One thing that doesn't happen though is that readyState ever triggers the onreadystatechange() function when it reaches 0.

Now I'm wondering... why?

I looked into the XMLHttpRequest MDN entry but there's no mention of why onreadystatechange should NOT fire when readyState reaches 0. I also found no other information on the topic...

Snippet:

// Inside a class, this = class instance
this.socket = new XMLHttpRequest();

// For easy access of this class instance in onreadystatechange
var client = this;

// Write current readyState to console
this.socket.onreadystatechange = function ()
{
    // Adding this just to verify there are no errors in if block
    console.log("readyState: "+client.socket.readyState);

    if(client.socket.readyState === 0)
    {
        console.log("readyState is 0");
    }
    else
    {
        console.log("readyState is "+client.socket.readyState);
    }
}

When the XMLHttpRequest socket is done processing the request, the XMLHttpRequest instance will have the value readyState===0, at least Firefox' JS console tells me that.

After doing a request, the JS console lists the log messages for readyStates 1-4 correctly, but no message for readyState 0, not before the request and not afterwards.

In theory, when the readyState changes from 4 back to 0, shouldn't the onreadystatechange() function be triggered?
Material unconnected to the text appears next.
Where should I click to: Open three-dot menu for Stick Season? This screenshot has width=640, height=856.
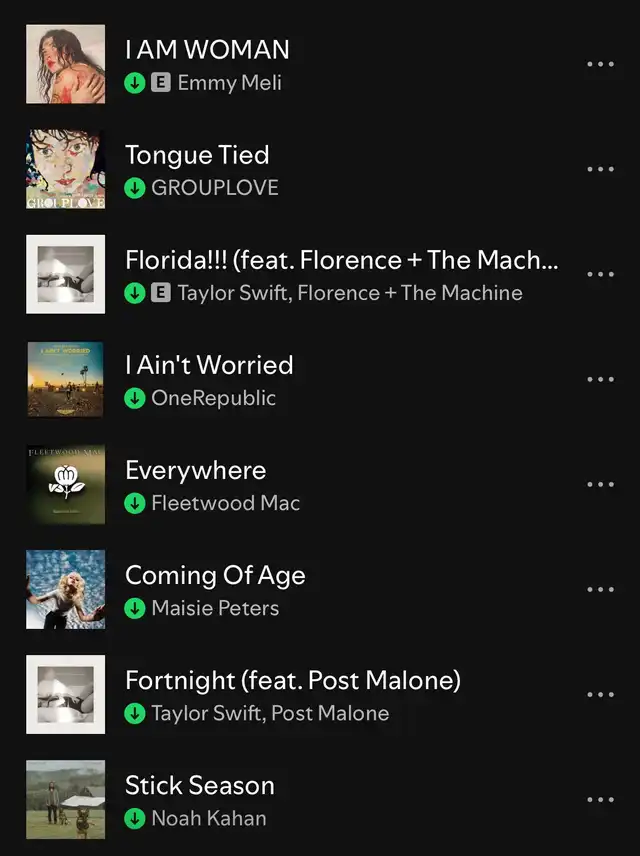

Checked this on macOS with current FF and Safari, as well as on Win with IE11, the same behaviour everywhere, onreadystatechange() never fires for readyState 0.
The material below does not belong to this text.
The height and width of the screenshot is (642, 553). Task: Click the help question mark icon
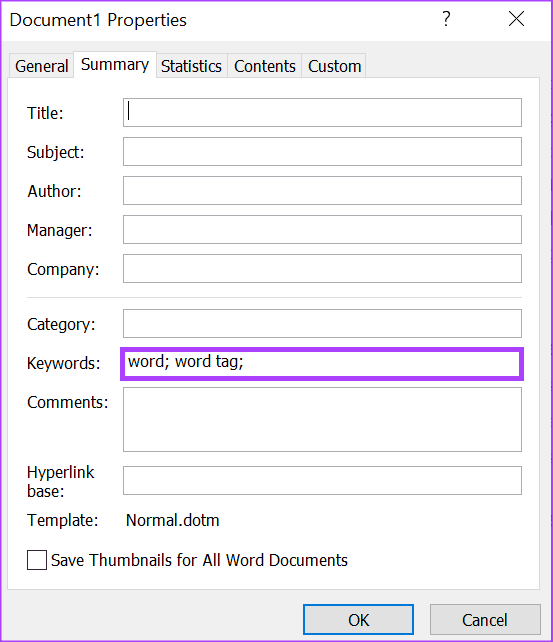(446, 19)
Is XMLHttpRequest intentionally not doing that, by design, or am I doing something wrong? Grateful for any helpful input. :)

(Please no "use jQuery" comments or similar, thx.)

UPDATE:

Turns out the readyState stays at 4 forever after a successful or failed request is completed, verified in FF, IE, Safari.

However, the readyState will return from > 0 to 0 if an ongoing request is aborted. So a readystatechange does happen, but the onreadystatechange is not fired, verified this in FF and Safari.

UPDATE 3:

According to the XMLHttpRequest spec, when XHR is in readyState 3 (receiving) and aborted, the XHR should set readyState to 4 (done) with an onreadystatechange event, issue a network error and then set readyState to 0 (unsent) with no onreadystatechange event.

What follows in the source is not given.